Justice Prathiba M Singh said the AWBI inspection team, which could also include representatives of PETA India, will thereafter file a status report indicating the animal’s conditions, the facilities available to it, and whether the Board had any objection to the hippo being retained by the trust.
The court also kept in abeyance, till the next date of hearing, its January 22 direction to the Society for Prevention of Cruelty to Animal (SPCA) to take custody of the hippo and place it in a zoo.
It also said that the non-bailable warrants (NBWs) it issued against the owner of the circus shall also be kept in abeyance subject to an undertaking that he would be present before the court on the next date of hearing – April 15.
The directions came on an intervention application moved by the Radhe Krishna Mandir Hathi Kalyan Trust, based in Ahmedabad, which was given custody of the hippo by the circus owner in October 2019.
Senior advocate Mukul Rohatgi, appearing for the trust, told the court that his clients were not informed until very recently about this litigation by the circus owner.
The trust also placed before the court photographs of the hippo, named Chhota by them, and his living conditions and claimed that the mammal was “safe and well looked after”.

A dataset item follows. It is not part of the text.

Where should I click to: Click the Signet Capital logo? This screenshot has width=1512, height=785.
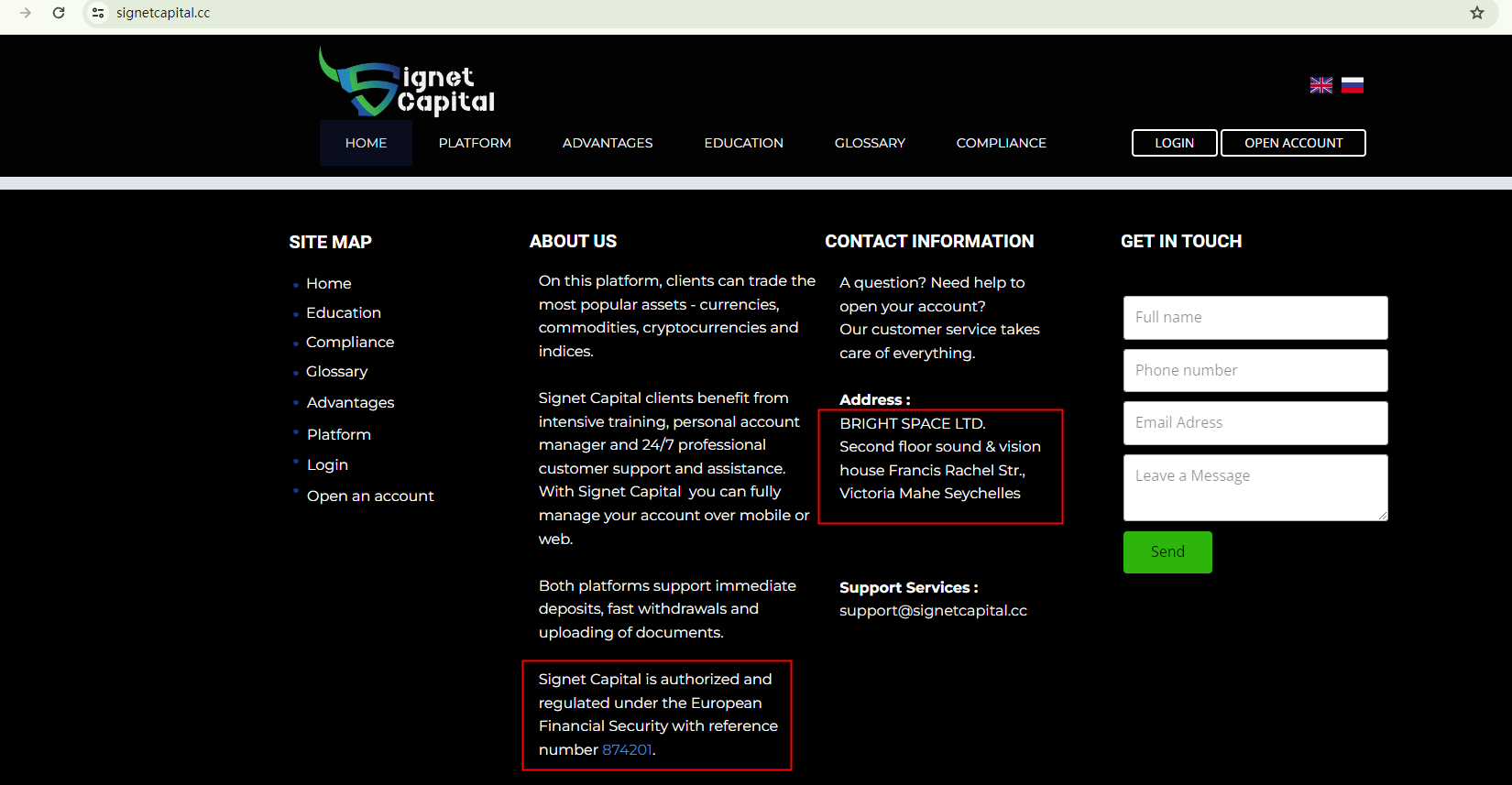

After perusing the photographs, Justice Singh said that “it was clear that the hippopotamus has been provided all requisite facilities in terms of living conditions and food and other facilities”.
The court also said that the photographs also show that “the hippopotamus is being treated well”.
The court had passed the January 22 order to seize the hippo and also issued NBWs against the circus owner – Riazuddin Khan – noting that he has failed to take a stand on the issue and has not disclosed the location of the male hippopotamus since the filing of the petition by PETA in 2018.
Animals rights organisation, People for the Ethical Treatment of Animals (PETA) approached the high court in 2018, seeking immediate seizure of the male hippopotamus.
It has said, in its plea, that the hippopotamus was imported by the Asiad Circus company from Sanjay Gandhi Biological Park in Patna in February 2015 and was being trained to give “performance illegally” and treated with cruelty.
PETA has said that the hippopotamus was forced to live a solitary life by the management of the Asiad Circus for entertaining people, far away from his parents who are in a biological park in Patna.
The petition has also sought a direction to extend the role of the MoEF to frame rules for the protection of exotic wild animals, including their exchange, transfer, acquisition, and use, to reduce their sufferings.
It has said the animal was born in a zoo and was living with his parents and it was “cruel to separate” him from his family and forced him to live a lonely life depriving him the basic social life.